**Work to be completed**
Please find the line that holds "820x729 pixels." below and reproduce it, along with every line after it through the end, exactly and without pictures.

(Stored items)
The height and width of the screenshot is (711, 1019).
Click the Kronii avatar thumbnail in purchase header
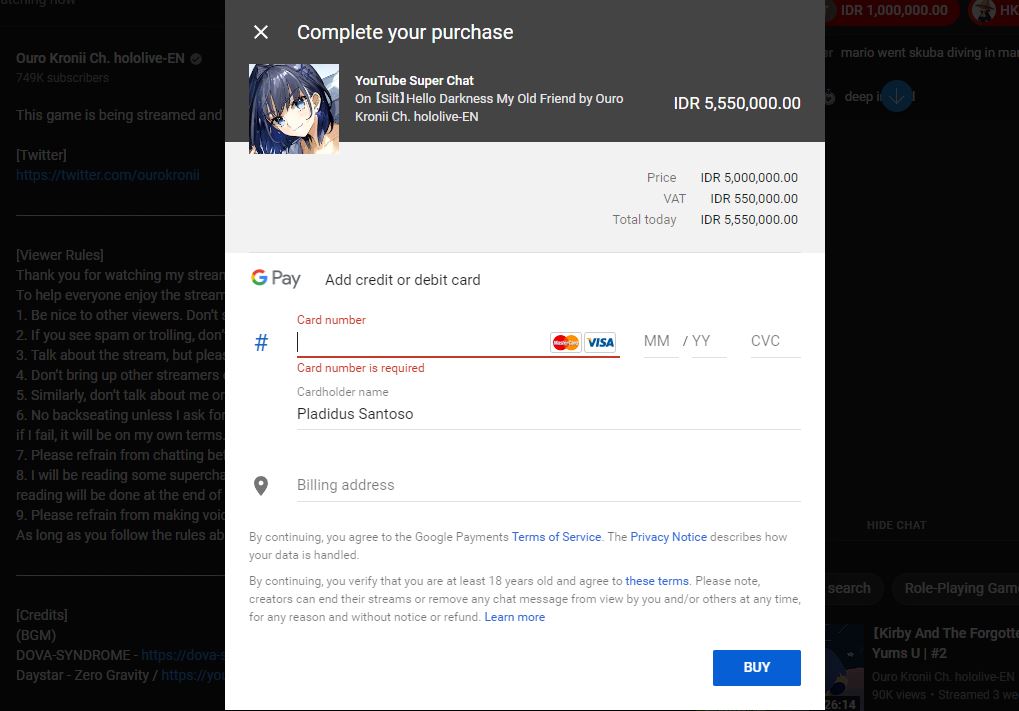293,109
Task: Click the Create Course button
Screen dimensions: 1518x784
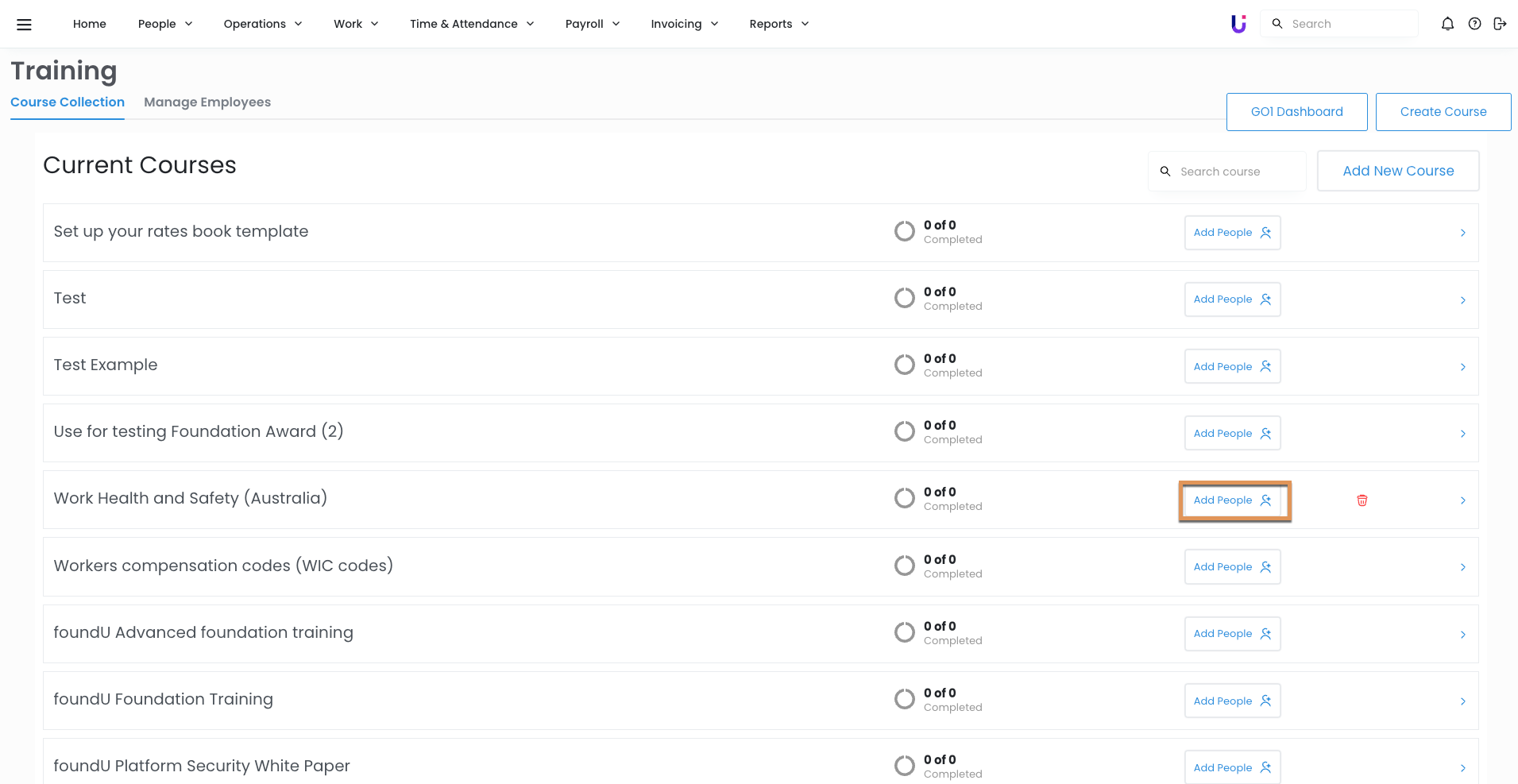Action: 1443,112
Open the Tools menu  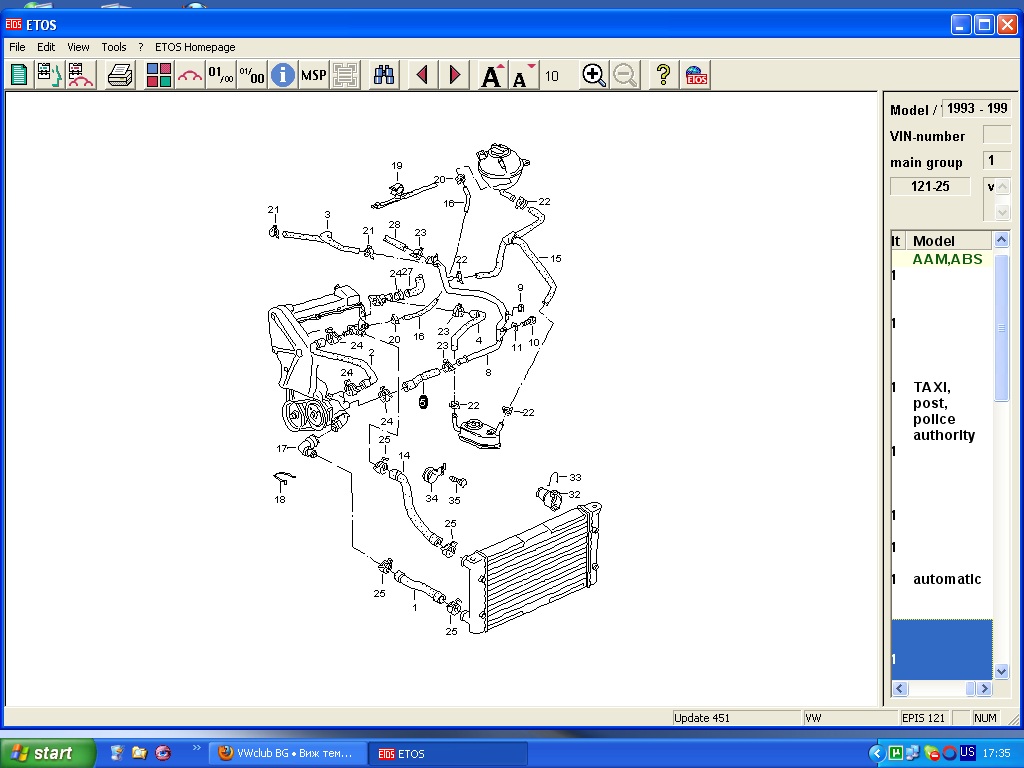114,47
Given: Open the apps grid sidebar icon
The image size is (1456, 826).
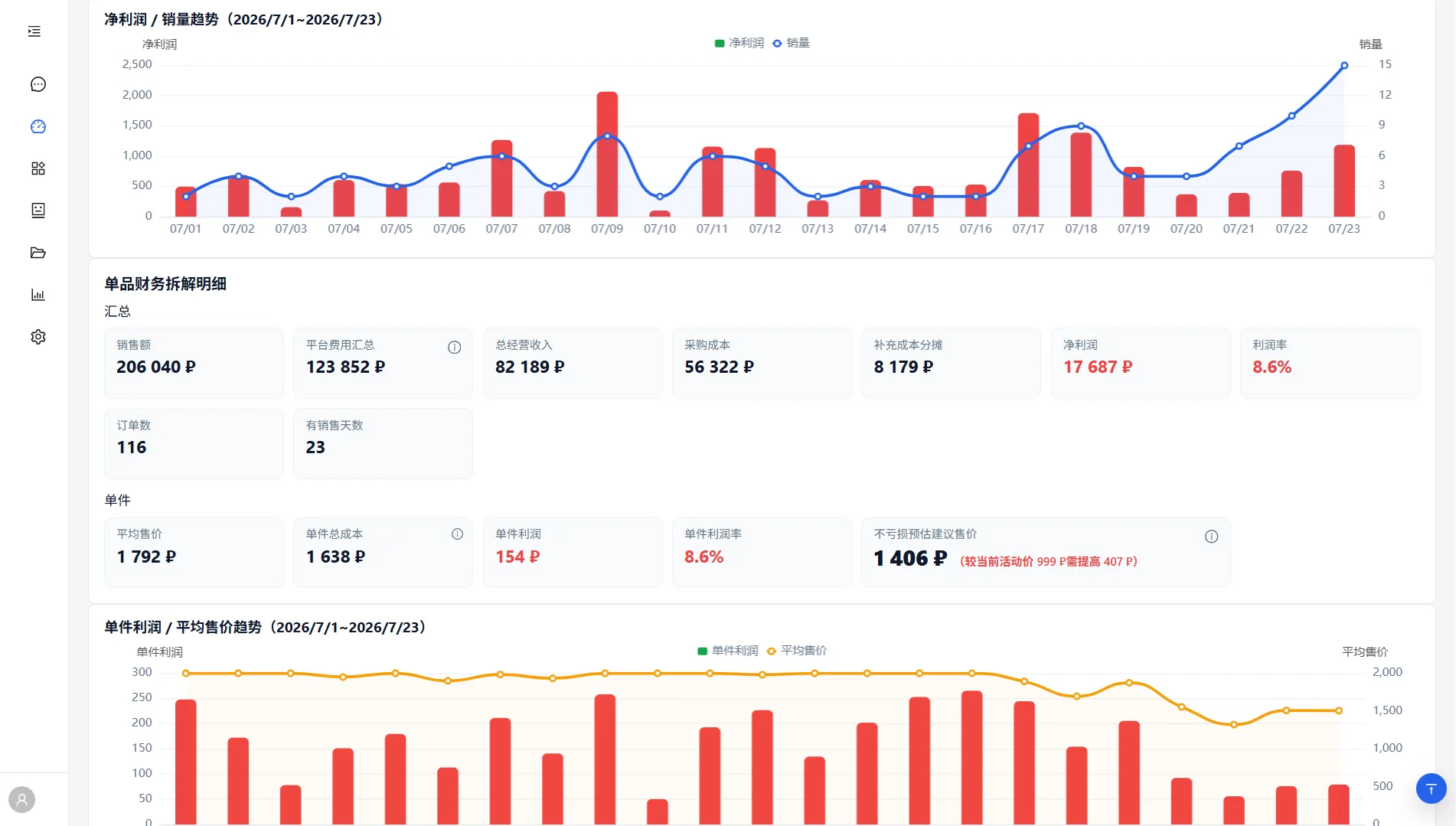Looking at the screenshot, I should coord(38,168).
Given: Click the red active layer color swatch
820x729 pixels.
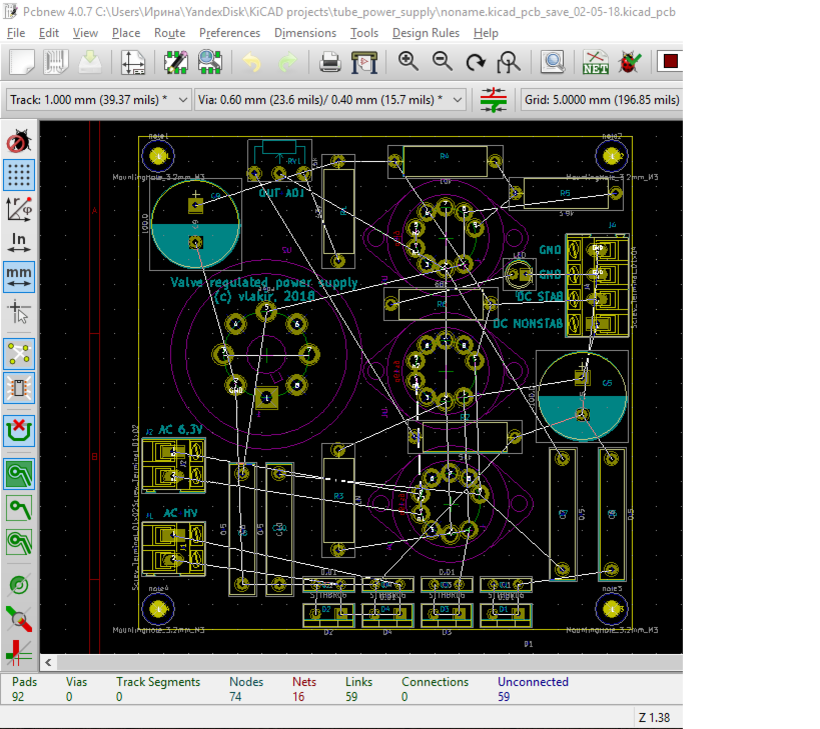Looking at the screenshot, I should tap(668, 62).
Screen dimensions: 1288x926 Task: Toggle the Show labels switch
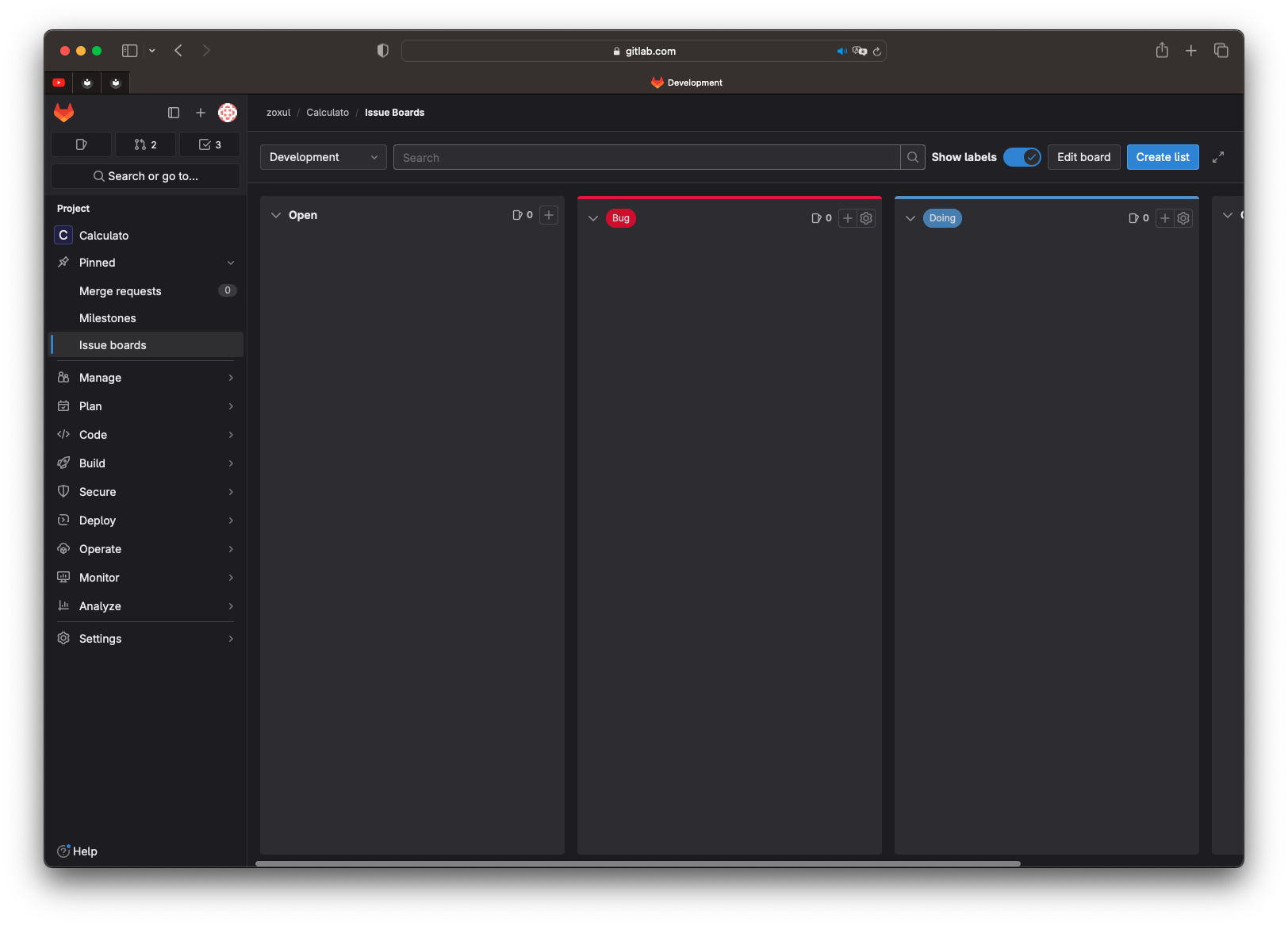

**Task response**
820x729 pixels.
Looking at the screenshot, I should tap(668, 62).
Screen dimensions: 1288x926 Task: Toggle the Show labels switch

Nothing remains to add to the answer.